Monday, July 23, 2007

The Social Event of the Season


What do you get when you mix picnic food, relay races, music and dancing, water balloons, a big bonfire, s'mores, fireworks, friends, and family? You get a jamming wedding party. Our eldest and her hubby were married about eight months ago, but their celebration party was yesterday. The weather was perfect. The food was yummy. We all had fun, and best of all we saw so many dear ones.

It's funny to see so many folk who are an important part of your life, all gathered together in one place. Some drive you crazy, some calm you down. Some need time to catch up, catch your breath, come up to speed...others don't need to say a word. Some make you want laugh and dance...others make your heart clench with the joy and the pain of seeing those old familiar faces.

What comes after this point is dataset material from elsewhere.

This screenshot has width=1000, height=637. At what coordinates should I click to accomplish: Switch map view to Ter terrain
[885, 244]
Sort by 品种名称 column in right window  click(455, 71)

Boo said she will always remember the day her big sister had her wedding party as one of the best days with her "new adopted family". Then she amended herself to say, "No, with my family." I think she got it right. It was one of the best days ever.

Saturday, July 14, 2007

Life is Funny

Just when you think you have it figured out, your children throw a little surprise your way. The "twins" came home from camp, and the one I worried about most had a great time all around. The one I worried about least, had a horrible time. Boo was tired and dirty and weepy when she got home, but her week had been a resounding success. Our 11yo boy on the other hand...not so good. It was his fourth summer at camp, he knew three out of four of his cabin mates well, and his counselor is a trusted and much loved friend. The weather was great, and everything seemed to point toward a wonderful week. But there was one unforeseen, unplanned for problem. A new boy. A new boy with behavioral and maturity issues. A new boy with a foul mouth, and a bad attitude. And if you had asked me, I would have thought that our son would have taken it in stride. It's not like he's not used to having to roll with the punches here at home. But maybe that was the problem. Maybe I assumed he could handle anything, since he rolls so well here. But maybe he was thinking of this as his own little vacation from the stuff he deals with day to day.

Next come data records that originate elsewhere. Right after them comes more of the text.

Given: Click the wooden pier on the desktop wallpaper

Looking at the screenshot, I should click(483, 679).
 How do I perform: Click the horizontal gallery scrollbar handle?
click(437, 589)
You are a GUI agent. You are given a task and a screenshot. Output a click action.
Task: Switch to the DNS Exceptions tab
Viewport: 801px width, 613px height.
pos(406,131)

Apparently junior boys tend to drop to the lowest level, instead of trying to drag their buddies up to the higher one. Apparently potty humor and disrespect for your counselor is considered cool in some circles. Our son was appalled. Apparently intentionally bombing your team challenges is also considered cool. Our competitive son was livid. Apparently stealing from your cabin mates and lying about it is OK too. Our son was out two weeks of allowance money. This all culminated in our son asking to come home early. Dad said no. Dad reminded him that he would be letting his counselor down, so he took him a bag of chips, and encouraged him to keep up the fight for one more night. And he did...keep up the fight. He ended up in his first physical fight ever. The new boy and he got into it, and spent some time rolling around pulling hair and pinching. Dad said, "That's not what I had in mind son." Our son said, "Dad, I tried to be his friend, but he just wanted to be a jerk."

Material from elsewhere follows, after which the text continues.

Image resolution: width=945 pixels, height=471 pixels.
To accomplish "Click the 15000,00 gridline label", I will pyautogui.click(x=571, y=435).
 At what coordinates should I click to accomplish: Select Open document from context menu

And Mom knew he must have been pretty unhappy all week. His belongings were intact. Only one pair of socks were missing. He was showered and sweet smelling. His teeth were clean. He even had snack shop money left over. He came home and cheerfully helped unload and sort the dirty laundry, and then politely requested to go take a nap. Poor baby! Where is my dirty, stinky, boy with an attitude? I talked to his discouraged counselor. I tried to let him know, sometimes things just go this way. We agreed thoroughly about one important thing. This baby boy has outgrown junior camp. It was that one last year, that was really one year too many.

But next year is coming, and the twins are already making plans for teen camp. You have to be at least twelve to go. And I have bins and stacks of laundry all over the living room floor, as I get their older brother ready for his stint at teen camp this week. He'll be moving on next year too. He'll be working on staff. I know life is full of surprises, but I have to say...if my 13yo gets into a fight at camp...well, it's just never going to happen. He might blow something up, but he'll never fight.